Le fait que l’internaute ne puisse directement aboutir par un moteur de recherche sur ces images est par ailleurs inexact, puisqu’une recherche effectuée par le moteur Google permet de constater que l’accès à l’image est tout à fait possible, certes pas dans les tous premiers résultats de la recherche, mais néanmoins dans les suivants.

Sur le respect des dispositions déontologiques, le Jury précise que sa compétence et sa décision ne concernent nullement le travail de l’artiste photographe dont l’expression est libre. En revanche, l’utilisation de ce travail dans une publicité doit être faite dans le respect des règles de déontologie que s’est donnée la profession.

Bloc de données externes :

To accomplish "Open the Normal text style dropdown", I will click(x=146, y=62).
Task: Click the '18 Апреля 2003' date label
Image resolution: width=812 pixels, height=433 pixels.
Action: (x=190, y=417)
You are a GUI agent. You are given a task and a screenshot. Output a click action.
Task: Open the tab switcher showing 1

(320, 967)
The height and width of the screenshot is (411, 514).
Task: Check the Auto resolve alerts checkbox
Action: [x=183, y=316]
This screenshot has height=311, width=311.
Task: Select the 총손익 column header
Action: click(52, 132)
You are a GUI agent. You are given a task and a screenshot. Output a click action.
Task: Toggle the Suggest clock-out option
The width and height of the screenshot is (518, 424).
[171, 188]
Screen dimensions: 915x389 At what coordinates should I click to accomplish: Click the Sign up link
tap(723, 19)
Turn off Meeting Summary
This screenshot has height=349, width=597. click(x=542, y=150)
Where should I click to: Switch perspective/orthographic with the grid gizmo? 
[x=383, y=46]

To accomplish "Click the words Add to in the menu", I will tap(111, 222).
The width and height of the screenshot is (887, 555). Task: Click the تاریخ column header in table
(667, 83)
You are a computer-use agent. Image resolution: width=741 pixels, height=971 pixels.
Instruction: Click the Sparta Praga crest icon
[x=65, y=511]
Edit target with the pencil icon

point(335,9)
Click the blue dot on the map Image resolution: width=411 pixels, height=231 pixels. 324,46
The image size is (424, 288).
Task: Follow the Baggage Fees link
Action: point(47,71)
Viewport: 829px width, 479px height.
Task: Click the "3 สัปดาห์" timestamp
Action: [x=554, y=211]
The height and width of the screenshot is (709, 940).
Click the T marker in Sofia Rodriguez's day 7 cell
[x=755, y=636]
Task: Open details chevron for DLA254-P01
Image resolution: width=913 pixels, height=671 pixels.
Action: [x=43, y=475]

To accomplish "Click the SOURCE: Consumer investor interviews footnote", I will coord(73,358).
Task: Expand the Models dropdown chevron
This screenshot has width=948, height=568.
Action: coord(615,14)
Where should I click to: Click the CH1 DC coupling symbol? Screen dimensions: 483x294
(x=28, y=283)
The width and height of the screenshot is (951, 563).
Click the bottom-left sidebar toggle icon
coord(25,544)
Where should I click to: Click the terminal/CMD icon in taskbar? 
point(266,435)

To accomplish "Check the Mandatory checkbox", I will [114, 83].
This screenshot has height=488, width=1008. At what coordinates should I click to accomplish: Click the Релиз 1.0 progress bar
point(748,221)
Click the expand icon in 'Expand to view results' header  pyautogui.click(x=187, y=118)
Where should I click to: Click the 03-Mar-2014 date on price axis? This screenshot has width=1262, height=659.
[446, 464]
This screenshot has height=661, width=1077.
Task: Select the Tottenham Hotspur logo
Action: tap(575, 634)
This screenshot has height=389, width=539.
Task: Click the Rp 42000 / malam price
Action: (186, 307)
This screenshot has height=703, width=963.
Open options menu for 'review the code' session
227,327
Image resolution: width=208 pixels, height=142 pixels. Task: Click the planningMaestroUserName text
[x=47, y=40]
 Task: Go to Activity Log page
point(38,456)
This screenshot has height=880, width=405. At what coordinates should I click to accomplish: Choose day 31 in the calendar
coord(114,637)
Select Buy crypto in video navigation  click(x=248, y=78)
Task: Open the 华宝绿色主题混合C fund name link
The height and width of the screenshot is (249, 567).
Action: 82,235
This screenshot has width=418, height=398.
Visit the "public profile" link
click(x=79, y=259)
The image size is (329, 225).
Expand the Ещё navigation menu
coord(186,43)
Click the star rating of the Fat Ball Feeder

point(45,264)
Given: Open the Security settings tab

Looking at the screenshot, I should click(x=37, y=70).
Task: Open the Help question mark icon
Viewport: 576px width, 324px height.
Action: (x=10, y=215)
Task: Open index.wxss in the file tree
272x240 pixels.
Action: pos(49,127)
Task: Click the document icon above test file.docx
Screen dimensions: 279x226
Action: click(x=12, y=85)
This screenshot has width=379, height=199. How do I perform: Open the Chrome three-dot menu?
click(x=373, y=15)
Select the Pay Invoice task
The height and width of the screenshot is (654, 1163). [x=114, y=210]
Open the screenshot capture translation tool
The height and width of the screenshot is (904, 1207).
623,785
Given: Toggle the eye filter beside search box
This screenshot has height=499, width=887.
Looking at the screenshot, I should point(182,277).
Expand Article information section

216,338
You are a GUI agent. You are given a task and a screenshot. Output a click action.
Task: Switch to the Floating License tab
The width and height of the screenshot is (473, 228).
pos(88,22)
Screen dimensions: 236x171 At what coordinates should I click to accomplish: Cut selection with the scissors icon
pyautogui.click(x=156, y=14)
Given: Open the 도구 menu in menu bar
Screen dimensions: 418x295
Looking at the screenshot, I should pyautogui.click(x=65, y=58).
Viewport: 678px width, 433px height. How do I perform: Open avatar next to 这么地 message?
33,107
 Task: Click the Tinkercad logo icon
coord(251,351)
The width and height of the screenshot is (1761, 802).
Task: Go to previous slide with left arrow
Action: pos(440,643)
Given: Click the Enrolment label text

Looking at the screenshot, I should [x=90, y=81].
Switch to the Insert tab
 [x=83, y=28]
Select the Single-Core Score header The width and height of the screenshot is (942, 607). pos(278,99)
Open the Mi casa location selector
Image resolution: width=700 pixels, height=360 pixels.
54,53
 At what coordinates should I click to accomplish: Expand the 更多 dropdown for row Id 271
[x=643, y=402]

Il rappelle que les photos représentent des corps nus de femme et d’homme, présentés de dos, et portant une corde de pendu autour du cou. Sur l’une des deux images, la tête du personnage est enfoncée dans un sac en plastique portant le logo de l’enseigne.

Ces images utilisées dans le cadre publicitaire, présentent des scènes qui peuvent être qualifiées de violentes. Elles présentent en outre, directement, mais aussi indirectement pour les réalités qu’elles évoquent, une image dégradante de la personne humaine et constituent des atteintes à la dignité humaine.

Par conséquent, la publicité en cause ne respecte pas les dispositions Recommandation Image de la personne humaine de l’ARPP

4.La décision du Jury

– La plainte est fondée ;

– la publicité de la société Le Mouton à cinq pattes ne respecte pas les dispositions Recommandation Image de la personne humaine de l’ARPP ;

– Il est demandé au Directeur général de l’ARPP de prendre les mesures permettant de faire cesser cette publicité ;

– La présente décision sera communiquée au plaignant et à la société annonceur;

– Elle sera diffusée sur le site Internet du JDP.

Délibéré le vendredi 8 avril 2011 par Mme Hagelsteen, Présidente, Mme Michel-Amsellem, vice-présidente, MM. Benhaïm, Lacan, Leers et Raffin.